The Interrater Reliability of a Coding System for Measuring Mental Health Professionals' Decisions and Actions

Kimberly D Becker; Eleanor G Wu; Jonathan G Westman; Meredith R Boyd; Karen Guan; Davielle Lakind; Wendy Chu; Kendra S Knudsen; W Joshua Bradley; Alayna L Park; Tara Kenworthy LaMarca; Emily Lang; Bruce F Chorpita

doi:10.1080/15374416.2024.2384027

The Interrater Reliability of a Coding System for Measuring Mental Health Professionals' Decisions and Actions

J Clin Child Adolesc Psychol. 2024 Aug 13:1-17. doi: 10.1080/15374416.2024.2384027. Online ahead of print.

Affiliations

¹ Department of Psychology, University of South Carolina.
² Department of Psychology, University of California.

PMID: 39137271
DOI: 10.1080/15374416.2024.2384027

Abstract

Objective: The clinical decisions and actions of evidence-based practice in psychology (EBPP) are largely underspecified and poorly understood, in part due to the lack of measurement methods. We tested the reliability of a behavioral coding system that characterizes a flow of interrelated activities that includes problem detection and prioritization, intervention selection and implementation, and review of intervention integrity and impact.

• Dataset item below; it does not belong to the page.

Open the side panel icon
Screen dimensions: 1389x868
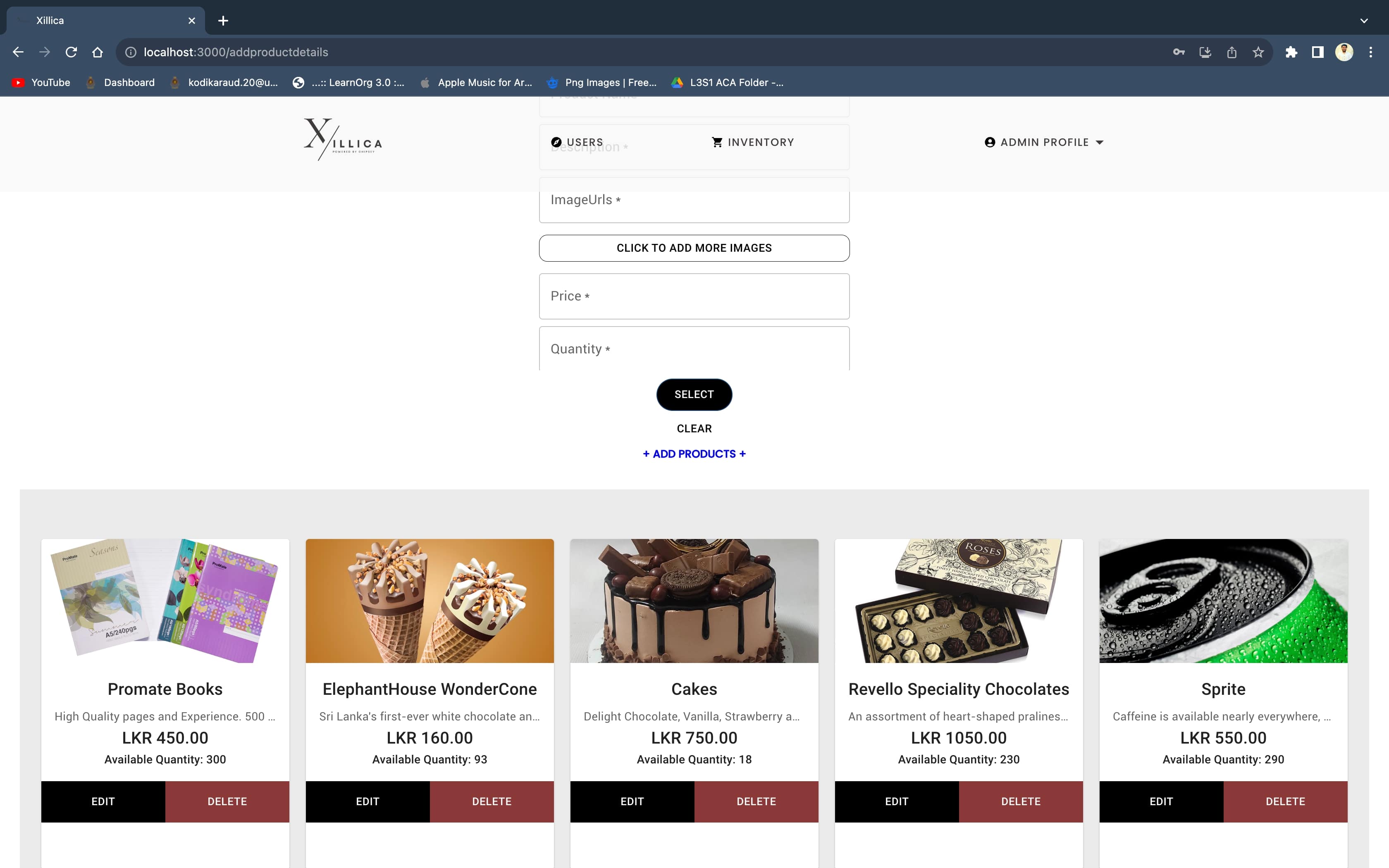1317,52
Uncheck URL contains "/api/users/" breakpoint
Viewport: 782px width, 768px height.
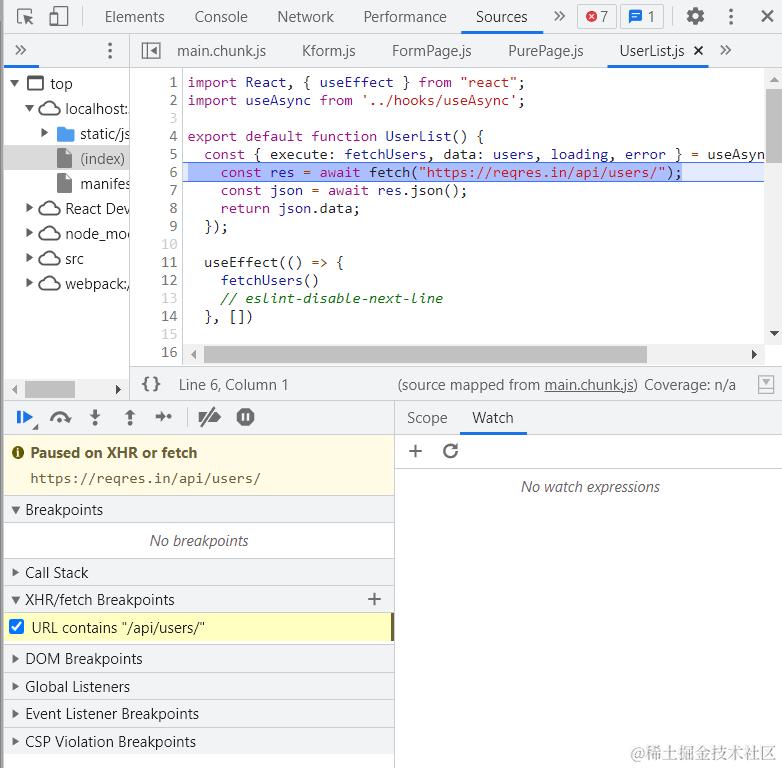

Method: The context included two publicly funded youth mental health service organizations located in geographically distinct and underresourced communities in the U.S. where service inequities are common. We sampled 84 digitally recorded and transcribed supervision events that included a sample of professionals who were mostly women (93.02%) and BIPOC (86.04%) whose self-reported race/ethnicity matched the youth populations they served. We coded these events for activities (e.g., considering) and their predicate content (i.e., problems or practices) and examined reliability of these codes applied to excerpts (i.e., small contiguous units of dialogue) as well as to complete events.

Results: Interrater reliability estimates showed that, overall, coders reliably rated the occurrence and extensiveness of activities and content. Excerpt coding was generally more reliable than event coding. However, mathematical aggregation of excerpt coding offered a superior method for estimating event codes reliably, reducing individual subjectivity while providing event level synthesis of activities that are grounded in excerpt level details.

Conclusions: The assessment of clinical decisions and actions has the potential to unpack the black box of EBPP, with different methods best suited to different research questions and resource considerations.